Tron: Legacy is well crafted with a good cast, mind boggling eye candy and an energetic score provided by Daft Punk. Now if only those screenwriters could match that kind of quality.

Points Earned --> 8:10

Saturday, May 18, 2013

Night of the Living Dead (1968) Review:

Although it is not needed to be said, for any zombie fan, it is anything but obligatory to view this movie because director George A. Romero is the guy who started the whole trend of making zombie films. For the year 1968, this movie had a lot going for it. As for those who may not find that older films have much appeal, this one does. Its story not only carries its own origin but also contains a well thought out written tone and a very addicting plot. Not to mention this film even has gore. Yes, gore.

The actors that never went seriously....
The premise is very basic, a group of random individuals happen to meet up at house to hide from flesh-eating entranced humans, otherwise known as zombies. Bruce Capristo, the head of the makeup department did a great job at making the zombies look like normal people. Yet, the audience and characters alike can tell the difference between themselves and the zombies. Weird as it is, this will be the only movie Capristo would take credit for. After this he did not move on into other movies. It's also surprising to me how after this movie became a hit, that none of the actors really moved forward with their careers either. Because of this, the actors in this movie remain “no-name” actors.

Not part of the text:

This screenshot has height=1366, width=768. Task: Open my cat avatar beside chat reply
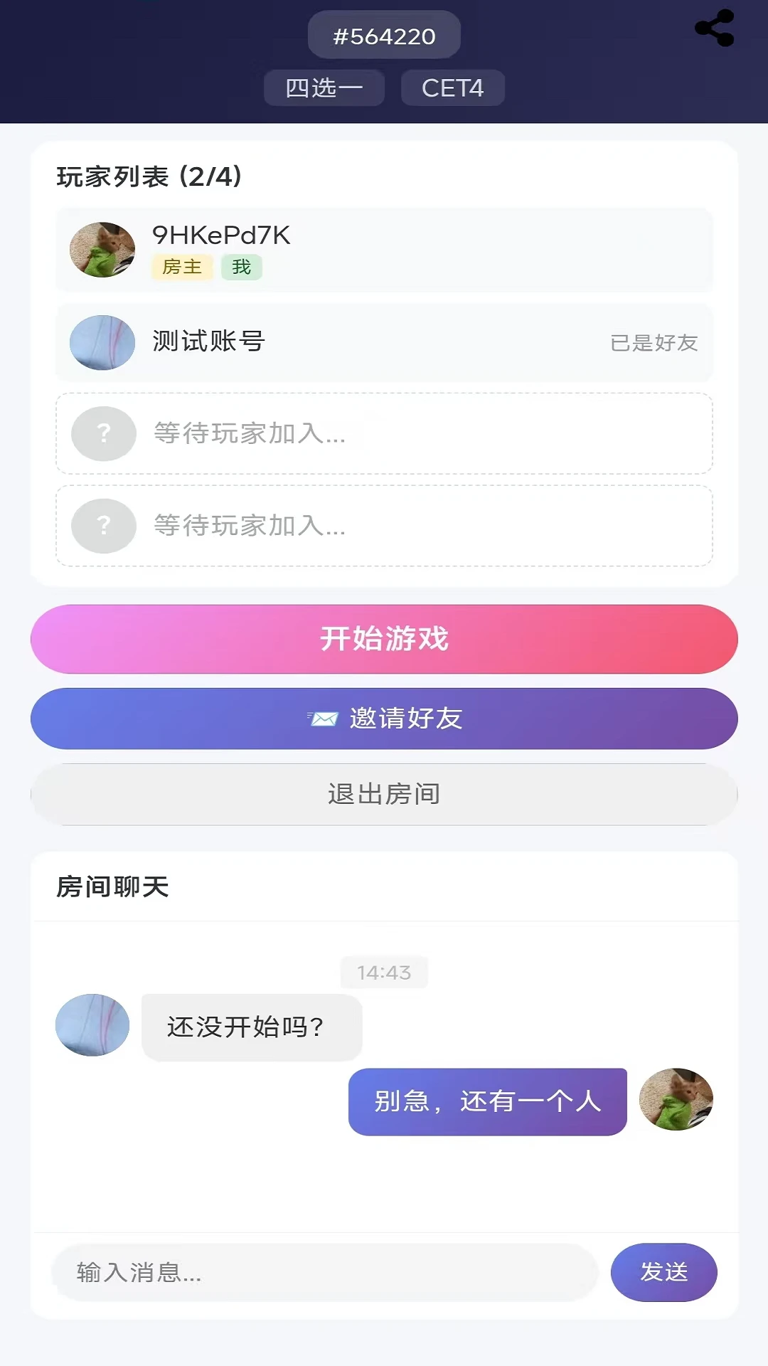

Which brings me to my next point: characters. In most cases, when a movie has such a basic premise, character development ends up taking a back seat. Why? Because most audiences are more interested in seeing the plot device in action more than they are in the main characters. But what Romero and his screenwriting partner, John A. Russo did was balance the screen time between the scenes of confronting zombies and the lead roles discussing how they're going to escape. This keeps the audience from becoming too bored with too much dialog or too much zombies. This holds true because too much of one thing isn't good in general. There needs to be a balance.

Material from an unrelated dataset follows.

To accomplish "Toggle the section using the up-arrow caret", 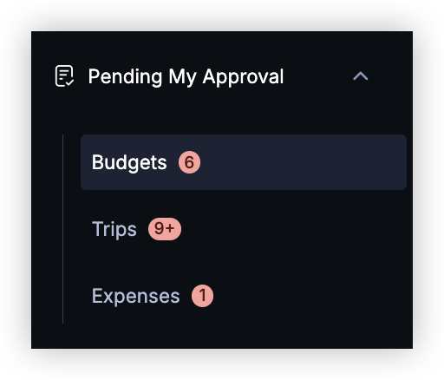I will coord(360,76).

Friendly group of folks aren't they?
What remains the most potent about this picture is just how overwhelming this situation is and how quickly hope can be lost if this were to be a reality. Oddly enough, one would think that because zombies move so slowly, it would be easy to evade them. Better think twice about that claim. Even for these undead beings, they are relentless. To think if you had twenty to fifty of them around you,...sounds like its time to curl up in fetal position and go to that happy place every person has in their head. This is what Romero does with his audience, by creating a hopeless tone. It will seem like any direction taken towards escaping won't work and it's done very effectively.

But while this is effective, another great aspect to this tone is by instilling a small glimmer of hope every time an opportunity opens. This is what makes this story so gripping. I would feel right to let go and give up, but it wouldn’t because you know there has to be a way to win. Also, the musical composer, William Loose did a fair job at the score. It definitely sounds like music and it does contain a reoccurring theme for the film and for the zombies themselves, so it does work.

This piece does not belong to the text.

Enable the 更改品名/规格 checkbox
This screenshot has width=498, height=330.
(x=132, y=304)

The last area that surprised me was just how gory this late 1960's black and white film was. I mean, how did audiences back then take this film? People must have flipped out so much that it caused mass hysteria. It's obvious in a lot of scenes that the people parts used in the zombie scenes were animal parts but wow. I'm surprised Romero was let back into the film business after that. I actually wasn't expecting much at all but I'm pretty sure Romero had a lot more to put on the screen. I liked how things went with Romero's first film piece. It was evenly paced and kept me wondering what would happen next. How many films are like that nowadays?

Film legend George A. Romero has brought a treasure to generations to come, even if many would call it at the time malignant. When in fact, zombies are exactly that in our culture today. Night of the Living Dead is well constructed and boasts gross imagery even for 1968.